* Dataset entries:
⟨

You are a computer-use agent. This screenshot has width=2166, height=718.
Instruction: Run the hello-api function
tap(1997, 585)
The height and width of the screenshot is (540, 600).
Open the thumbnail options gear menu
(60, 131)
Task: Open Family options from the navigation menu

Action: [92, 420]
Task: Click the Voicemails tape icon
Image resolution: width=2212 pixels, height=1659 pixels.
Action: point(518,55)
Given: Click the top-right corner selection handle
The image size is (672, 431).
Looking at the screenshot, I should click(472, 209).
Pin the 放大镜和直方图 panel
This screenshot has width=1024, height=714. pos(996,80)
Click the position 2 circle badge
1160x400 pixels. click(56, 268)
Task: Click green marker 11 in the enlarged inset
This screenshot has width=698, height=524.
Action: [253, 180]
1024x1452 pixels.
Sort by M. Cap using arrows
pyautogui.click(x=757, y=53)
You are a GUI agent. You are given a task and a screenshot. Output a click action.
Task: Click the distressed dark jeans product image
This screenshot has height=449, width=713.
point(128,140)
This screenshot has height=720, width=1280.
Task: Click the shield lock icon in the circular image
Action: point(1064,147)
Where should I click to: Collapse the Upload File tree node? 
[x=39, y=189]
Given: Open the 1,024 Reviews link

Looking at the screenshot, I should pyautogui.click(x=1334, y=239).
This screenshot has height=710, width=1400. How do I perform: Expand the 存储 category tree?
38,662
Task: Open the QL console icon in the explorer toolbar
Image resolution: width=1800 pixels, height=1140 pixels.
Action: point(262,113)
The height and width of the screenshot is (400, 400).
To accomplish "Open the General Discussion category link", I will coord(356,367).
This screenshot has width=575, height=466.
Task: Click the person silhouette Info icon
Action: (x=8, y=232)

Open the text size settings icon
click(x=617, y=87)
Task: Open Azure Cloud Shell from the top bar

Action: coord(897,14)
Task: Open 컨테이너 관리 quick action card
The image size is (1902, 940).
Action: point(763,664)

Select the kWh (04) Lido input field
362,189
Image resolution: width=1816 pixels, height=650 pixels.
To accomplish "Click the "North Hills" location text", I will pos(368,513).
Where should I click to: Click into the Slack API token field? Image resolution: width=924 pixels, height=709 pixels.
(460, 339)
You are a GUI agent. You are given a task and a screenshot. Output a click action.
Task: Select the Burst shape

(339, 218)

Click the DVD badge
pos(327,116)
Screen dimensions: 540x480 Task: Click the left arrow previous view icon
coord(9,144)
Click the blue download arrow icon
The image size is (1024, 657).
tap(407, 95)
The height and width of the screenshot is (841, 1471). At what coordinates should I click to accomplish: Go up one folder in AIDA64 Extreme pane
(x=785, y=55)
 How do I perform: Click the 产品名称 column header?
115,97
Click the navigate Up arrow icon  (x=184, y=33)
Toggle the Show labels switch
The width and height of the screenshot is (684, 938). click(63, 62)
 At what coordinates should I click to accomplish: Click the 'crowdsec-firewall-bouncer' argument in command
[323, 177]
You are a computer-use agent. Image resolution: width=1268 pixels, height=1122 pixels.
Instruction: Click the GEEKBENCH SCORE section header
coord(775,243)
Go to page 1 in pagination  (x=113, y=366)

⟩

* DIRECTIONS:
The required result is an exact repeat of the records above from the line containing "The height and width of the screenshot is (400, 400)." to their final line.

* OUTPUT FOR THIS EXERCISE:
The height and width of the screenshot is (400, 400).
To accomplish "Open the General Discussion category link", I will coord(356,367).
This screenshot has width=575, height=466.
Task: Click the person silhouette Info icon
Action: (x=8, y=232)

Open the text size settings icon
click(x=617, y=87)
Task: Open Azure Cloud Shell from the top bar

Action: coord(897,14)
Task: Open 컨테이너 관리 quick action card
The image size is (1902, 940).
Action: point(763,664)

Select the kWh (04) Lido input field
362,189
Image resolution: width=1816 pixels, height=650 pixels.
To accomplish "Click the "North Hills" location text", I will pos(368,513).
Where should I click to: Click into the Slack API token field? Image resolution: width=924 pixels, height=709 pixels.
(460, 339)
You are a GUI agent. You are given a task and a screenshot. Output a click action.
Task: Select the Burst shape

(339, 218)

Click the DVD badge
pos(327,116)
Screen dimensions: 540x480 Task: Click the left arrow previous view icon
coord(9,144)
Click the blue download arrow icon
The image size is (1024, 657).
tap(407, 95)
The height and width of the screenshot is (841, 1471). At what coordinates should I click to accomplish: Go up one folder in AIDA64 Extreme pane
(x=785, y=55)
 How do I perform: Click the 产品名称 column header?
115,97
Click the navigate Up arrow icon  (x=184, y=33)
Toggle the Show labels switch
The width and height of the screenshot is (684, 938). click(63, 62)
 At what coordinates should I click to accomplish: Click the 'crowdsec-firewall-bouncer' argument in command
[323, 177]
You are a computer-use agent. Image resolution: width=1268 pixels, height=1122 pixels.
Instruction: Click the GEEKBENCH SCORE section header
coord(775,243)
Go to page 1 in pagination  (x=113, y=366)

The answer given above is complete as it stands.